TRY IT: Every entry has to be restated word for word.

(Saved entries)
———
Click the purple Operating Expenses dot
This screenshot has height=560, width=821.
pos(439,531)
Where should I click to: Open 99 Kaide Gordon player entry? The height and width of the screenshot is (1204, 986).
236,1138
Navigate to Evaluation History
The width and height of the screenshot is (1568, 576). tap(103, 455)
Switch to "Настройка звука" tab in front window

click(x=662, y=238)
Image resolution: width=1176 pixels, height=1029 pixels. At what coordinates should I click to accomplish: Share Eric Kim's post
———
OUTPUT OF THE EXERCISE:
Click the purple Operating Expenses dot
This screenshot has height=560, width=821.
pos(439,531)
Where should I click to: Open 99 Kaide Gordon player entry? The height and width of the screenshot is (1204, 986).
236,1138
Navigate to Evaluation History
The width and height of the screenshot is (1568, 576). tap(103, 455)
Switch to "Настройка звука" tab in front window

click(x=662, y=238)
Image resolution: width=1176 pixels, height=1029 pixels. At what coordinates should I click to accomplish: Share Eric Kim's post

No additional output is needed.